Going to do a few different benches on air using 3dmark, furmark and some crysis_gpu loops to track temp, volts, clocks and power use. Will do them at stock and then whatever the max overclock I can get without crossing the throttle threshold.

Will repeat them all once I get my blocks in and installed, as well as seeing if much lower temps open the GPU boost & overclock up more. Hoping to find a significant difference so I feel better about ordering the blocks! :D

Most sites say about 70C is when the card refuses to hit the highest "Boost" step, and that over 70C does not really affect the lower steps. Simply increasing the power threshold for boost to the max makes the card stay at 2nd highest boost step all the time. At least that's how some review sites explained it, IIRC..
 

ViviTheMage

Lifer
Dec 12, 2002
36,189
87
91
madgenius.com
Increasing the amt. of RAM doesn't increase bandwidth. The 7970 is still going to win there. It's going to be a really rare situation where 2GB of RAM isn't enough.

Yeah, I have no issues with being an early adopter of the 2GB version...really, what resolutions need more then 2GB? I know there are people that would need it, but who, and what resolutions?
 

Stuka87

Diamond Member
Dec 10, 2010
6,240
2,559
136
The 4GB version will most likely be way overpriced just like the 3GB 580 was.

You can argue 2GB over 1GB pretty easily, but no way you can argue 4GB over 2GB. Maybe in 3-4 years, but certainly not today.
 

AdamK47

Lifer
Oct 9, 1999
15,635
3,410
136
I'd be all for it if doubling the memory also ment going from 256-bit to 512-bit.
 
Feb 19, 2009
10,457
10
76
I'm pretty sure users with 3 x 30 inch monitors would appreciate the extra vram for their tri or quad SLI.. there's always a few of those "too rich to know value". ;)
 

BallaTheFeared

Diamond Member
Nov 15, 2010
8,115
0
71
Should do better, but I've been reading that the gtx680 doesn't scale as well as the 7970 with clock speed?

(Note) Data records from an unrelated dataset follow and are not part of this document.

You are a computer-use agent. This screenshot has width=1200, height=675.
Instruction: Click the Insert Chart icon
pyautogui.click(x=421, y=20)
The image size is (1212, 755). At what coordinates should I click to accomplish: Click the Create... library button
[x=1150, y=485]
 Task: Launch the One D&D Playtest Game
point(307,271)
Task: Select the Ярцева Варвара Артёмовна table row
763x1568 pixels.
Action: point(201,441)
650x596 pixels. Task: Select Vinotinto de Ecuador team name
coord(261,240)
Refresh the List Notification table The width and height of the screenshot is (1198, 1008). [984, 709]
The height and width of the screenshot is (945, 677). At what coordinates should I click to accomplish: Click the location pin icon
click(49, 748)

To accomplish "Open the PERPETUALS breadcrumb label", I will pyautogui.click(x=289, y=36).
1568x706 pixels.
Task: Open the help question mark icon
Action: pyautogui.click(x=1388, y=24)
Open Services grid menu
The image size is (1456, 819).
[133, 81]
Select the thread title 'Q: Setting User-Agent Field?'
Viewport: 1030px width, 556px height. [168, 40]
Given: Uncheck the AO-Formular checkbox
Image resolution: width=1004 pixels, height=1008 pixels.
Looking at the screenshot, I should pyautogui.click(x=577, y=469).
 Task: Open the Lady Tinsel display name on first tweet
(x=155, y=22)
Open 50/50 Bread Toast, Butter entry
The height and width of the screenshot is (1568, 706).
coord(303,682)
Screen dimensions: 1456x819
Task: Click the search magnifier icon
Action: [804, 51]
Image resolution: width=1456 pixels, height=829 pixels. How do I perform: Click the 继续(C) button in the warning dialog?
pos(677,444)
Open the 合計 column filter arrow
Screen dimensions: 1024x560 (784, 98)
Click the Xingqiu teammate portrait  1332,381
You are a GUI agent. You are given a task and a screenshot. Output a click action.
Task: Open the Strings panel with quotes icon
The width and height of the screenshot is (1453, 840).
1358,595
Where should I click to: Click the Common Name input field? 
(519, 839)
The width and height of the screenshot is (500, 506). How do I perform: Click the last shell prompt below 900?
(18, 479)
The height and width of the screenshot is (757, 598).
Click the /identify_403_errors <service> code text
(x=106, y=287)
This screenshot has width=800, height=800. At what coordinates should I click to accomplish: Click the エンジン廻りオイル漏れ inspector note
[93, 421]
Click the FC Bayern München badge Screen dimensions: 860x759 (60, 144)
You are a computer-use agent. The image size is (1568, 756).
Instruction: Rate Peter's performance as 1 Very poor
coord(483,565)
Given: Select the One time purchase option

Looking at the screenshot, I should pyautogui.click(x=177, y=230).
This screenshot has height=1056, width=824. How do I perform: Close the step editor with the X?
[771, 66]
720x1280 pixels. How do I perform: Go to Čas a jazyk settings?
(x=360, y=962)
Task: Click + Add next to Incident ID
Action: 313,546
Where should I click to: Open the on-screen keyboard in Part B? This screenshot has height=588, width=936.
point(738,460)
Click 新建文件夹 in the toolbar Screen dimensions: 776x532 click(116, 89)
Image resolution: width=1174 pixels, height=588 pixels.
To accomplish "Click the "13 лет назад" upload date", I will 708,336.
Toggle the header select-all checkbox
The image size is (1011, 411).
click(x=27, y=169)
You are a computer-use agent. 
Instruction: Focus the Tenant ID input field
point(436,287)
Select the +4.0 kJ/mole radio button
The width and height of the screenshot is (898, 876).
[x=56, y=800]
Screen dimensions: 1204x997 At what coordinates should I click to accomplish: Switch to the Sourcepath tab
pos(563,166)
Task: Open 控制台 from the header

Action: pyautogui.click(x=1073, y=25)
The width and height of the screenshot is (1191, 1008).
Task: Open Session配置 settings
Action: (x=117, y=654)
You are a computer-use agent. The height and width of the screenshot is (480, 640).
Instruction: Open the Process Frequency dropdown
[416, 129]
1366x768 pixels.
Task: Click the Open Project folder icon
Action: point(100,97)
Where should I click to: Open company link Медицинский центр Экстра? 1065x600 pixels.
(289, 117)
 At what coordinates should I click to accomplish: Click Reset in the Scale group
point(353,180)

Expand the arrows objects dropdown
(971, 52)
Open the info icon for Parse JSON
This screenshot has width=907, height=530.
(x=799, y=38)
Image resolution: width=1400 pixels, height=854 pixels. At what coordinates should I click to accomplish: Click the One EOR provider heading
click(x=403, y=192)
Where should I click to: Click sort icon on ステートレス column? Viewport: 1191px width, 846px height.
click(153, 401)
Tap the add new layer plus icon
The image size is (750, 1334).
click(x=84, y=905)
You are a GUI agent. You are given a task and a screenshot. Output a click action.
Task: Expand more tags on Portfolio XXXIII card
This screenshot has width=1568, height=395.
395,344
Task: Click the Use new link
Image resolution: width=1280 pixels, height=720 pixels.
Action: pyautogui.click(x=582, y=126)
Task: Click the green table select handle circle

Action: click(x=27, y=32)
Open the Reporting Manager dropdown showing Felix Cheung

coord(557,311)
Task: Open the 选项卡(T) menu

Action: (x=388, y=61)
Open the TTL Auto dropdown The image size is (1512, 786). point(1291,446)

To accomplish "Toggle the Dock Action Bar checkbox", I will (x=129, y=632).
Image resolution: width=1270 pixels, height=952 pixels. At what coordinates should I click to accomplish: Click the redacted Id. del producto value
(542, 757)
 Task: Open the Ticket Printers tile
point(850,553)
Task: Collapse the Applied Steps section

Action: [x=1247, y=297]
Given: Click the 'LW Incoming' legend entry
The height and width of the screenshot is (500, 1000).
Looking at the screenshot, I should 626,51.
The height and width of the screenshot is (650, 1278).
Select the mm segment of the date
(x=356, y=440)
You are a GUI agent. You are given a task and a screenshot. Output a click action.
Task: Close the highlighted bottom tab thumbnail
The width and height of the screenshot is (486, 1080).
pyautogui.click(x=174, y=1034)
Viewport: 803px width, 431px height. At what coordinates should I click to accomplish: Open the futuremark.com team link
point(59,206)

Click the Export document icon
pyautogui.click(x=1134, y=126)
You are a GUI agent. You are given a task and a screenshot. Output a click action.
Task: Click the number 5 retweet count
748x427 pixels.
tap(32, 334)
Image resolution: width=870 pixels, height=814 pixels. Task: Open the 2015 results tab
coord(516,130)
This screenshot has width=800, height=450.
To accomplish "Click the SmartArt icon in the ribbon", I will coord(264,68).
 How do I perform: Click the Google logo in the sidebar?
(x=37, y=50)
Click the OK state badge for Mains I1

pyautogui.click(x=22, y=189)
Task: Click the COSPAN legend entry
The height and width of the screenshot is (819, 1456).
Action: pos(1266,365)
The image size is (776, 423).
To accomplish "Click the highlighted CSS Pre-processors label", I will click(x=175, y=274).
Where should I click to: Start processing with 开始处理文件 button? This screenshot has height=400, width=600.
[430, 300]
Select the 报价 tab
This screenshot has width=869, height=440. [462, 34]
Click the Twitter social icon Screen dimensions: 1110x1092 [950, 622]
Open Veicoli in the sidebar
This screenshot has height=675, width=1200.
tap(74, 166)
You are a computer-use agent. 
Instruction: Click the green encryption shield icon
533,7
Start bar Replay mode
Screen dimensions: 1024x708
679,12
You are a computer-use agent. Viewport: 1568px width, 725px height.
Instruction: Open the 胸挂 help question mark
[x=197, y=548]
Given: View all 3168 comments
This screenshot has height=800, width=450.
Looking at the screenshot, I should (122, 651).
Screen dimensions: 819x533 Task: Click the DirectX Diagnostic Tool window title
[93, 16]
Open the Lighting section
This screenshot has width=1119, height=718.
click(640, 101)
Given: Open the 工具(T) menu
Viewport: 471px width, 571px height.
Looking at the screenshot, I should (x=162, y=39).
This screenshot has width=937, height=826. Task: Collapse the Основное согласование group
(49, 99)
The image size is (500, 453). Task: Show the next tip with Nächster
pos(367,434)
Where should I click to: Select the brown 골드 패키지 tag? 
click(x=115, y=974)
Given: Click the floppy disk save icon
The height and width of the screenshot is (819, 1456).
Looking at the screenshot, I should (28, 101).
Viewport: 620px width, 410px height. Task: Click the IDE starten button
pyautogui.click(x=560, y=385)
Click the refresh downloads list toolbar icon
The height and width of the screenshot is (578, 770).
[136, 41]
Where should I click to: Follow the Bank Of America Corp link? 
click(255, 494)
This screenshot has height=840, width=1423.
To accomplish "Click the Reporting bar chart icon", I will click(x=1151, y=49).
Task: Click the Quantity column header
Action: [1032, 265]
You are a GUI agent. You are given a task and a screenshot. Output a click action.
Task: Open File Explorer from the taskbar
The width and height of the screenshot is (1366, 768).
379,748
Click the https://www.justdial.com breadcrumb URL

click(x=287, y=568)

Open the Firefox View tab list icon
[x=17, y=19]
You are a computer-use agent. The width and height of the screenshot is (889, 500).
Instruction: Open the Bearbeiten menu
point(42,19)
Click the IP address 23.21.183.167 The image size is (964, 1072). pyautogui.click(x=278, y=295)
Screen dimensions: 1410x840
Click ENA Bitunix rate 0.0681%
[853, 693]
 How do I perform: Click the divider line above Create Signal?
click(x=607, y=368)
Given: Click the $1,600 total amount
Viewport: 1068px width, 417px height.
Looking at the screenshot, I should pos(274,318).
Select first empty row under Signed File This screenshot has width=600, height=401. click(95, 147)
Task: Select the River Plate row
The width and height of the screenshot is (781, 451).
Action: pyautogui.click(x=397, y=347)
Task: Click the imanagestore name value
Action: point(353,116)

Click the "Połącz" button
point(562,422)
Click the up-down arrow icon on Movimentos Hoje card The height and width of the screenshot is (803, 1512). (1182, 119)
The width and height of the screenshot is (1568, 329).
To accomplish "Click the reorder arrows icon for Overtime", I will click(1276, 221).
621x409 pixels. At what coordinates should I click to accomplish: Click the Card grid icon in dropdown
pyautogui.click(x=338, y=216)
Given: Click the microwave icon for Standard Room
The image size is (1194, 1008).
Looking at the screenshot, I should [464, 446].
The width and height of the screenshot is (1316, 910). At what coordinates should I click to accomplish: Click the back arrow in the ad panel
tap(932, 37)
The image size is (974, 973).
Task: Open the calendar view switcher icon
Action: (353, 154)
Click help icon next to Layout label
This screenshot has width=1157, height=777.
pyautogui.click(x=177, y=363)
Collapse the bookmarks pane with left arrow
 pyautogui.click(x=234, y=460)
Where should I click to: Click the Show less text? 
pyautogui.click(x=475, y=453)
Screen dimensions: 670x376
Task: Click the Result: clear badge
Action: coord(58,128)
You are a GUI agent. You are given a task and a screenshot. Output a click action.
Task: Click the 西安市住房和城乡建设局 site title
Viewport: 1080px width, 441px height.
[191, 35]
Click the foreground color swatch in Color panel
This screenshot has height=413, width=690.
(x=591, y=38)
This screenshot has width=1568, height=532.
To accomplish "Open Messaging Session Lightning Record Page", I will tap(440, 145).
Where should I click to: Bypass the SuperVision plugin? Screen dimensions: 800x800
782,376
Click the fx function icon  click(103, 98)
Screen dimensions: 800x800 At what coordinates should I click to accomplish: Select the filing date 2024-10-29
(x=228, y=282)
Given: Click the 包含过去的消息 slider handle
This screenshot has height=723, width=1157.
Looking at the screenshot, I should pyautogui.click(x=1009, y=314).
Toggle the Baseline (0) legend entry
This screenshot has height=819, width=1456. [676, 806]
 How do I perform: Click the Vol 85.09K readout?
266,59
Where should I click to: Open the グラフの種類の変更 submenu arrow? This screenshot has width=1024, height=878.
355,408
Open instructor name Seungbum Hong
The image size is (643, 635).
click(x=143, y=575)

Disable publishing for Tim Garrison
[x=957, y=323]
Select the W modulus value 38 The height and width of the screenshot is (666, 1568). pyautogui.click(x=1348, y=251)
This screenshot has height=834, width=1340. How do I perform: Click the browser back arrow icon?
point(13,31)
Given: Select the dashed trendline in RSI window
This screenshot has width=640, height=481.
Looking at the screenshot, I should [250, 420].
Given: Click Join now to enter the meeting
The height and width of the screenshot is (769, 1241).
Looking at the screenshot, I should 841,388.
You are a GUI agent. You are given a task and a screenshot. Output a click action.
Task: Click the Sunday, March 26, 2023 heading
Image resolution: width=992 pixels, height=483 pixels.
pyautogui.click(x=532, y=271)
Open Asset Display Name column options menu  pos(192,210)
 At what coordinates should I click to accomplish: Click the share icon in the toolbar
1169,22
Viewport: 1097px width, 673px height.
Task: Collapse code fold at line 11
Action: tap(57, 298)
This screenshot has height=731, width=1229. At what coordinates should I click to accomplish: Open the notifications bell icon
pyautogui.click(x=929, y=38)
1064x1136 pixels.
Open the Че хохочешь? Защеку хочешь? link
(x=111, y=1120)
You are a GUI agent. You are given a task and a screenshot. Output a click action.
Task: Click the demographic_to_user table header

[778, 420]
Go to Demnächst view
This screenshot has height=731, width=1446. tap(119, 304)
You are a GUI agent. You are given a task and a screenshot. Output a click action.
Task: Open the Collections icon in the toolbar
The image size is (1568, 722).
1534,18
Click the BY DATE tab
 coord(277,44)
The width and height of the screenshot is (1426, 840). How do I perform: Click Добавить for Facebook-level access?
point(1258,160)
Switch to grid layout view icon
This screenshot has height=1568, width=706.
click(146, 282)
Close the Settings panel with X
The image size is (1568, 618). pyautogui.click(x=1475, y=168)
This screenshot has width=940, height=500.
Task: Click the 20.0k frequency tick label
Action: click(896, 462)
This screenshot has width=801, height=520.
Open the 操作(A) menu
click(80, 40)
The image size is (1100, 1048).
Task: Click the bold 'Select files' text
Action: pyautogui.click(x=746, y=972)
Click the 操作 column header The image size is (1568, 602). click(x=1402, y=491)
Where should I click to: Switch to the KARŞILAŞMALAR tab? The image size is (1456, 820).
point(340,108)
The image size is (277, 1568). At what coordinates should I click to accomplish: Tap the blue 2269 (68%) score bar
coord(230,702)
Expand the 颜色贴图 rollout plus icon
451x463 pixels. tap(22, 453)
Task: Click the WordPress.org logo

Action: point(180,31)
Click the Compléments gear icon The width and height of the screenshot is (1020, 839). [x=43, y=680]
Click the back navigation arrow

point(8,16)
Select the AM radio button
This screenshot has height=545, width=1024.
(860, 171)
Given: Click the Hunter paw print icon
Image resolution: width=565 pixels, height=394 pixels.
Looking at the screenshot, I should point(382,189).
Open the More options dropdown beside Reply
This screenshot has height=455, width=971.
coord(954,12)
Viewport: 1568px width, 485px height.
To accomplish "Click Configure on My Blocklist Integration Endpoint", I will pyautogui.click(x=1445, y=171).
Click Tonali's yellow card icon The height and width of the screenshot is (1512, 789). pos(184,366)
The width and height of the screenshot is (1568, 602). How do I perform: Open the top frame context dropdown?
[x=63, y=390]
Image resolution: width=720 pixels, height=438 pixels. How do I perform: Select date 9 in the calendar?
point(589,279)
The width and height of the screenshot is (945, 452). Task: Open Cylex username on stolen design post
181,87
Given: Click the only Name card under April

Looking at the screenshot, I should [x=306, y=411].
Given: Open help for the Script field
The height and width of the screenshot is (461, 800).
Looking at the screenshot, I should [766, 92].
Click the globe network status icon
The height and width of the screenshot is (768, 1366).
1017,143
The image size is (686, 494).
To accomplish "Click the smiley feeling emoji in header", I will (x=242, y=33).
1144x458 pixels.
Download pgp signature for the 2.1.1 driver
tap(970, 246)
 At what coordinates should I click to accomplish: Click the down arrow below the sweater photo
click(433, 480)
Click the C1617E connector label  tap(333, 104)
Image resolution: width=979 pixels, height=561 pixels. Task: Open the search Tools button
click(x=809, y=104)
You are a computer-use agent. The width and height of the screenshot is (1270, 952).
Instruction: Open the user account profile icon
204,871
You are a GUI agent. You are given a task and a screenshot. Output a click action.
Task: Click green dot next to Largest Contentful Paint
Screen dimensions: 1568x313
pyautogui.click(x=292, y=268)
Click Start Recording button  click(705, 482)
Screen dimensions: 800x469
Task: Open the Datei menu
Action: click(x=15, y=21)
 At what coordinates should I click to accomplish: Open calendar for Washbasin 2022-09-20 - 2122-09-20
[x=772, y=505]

Either way, I'm really damn excited to see what big kepler brings to the table. 7970 will be a decent placeholder for that card lol.


You've been reading people who aren't able to discern the actual stock operating frequency. The same people then assume Kepler scales poorly based on the idea that is somehow manages to never boost past 1006MHz at stock.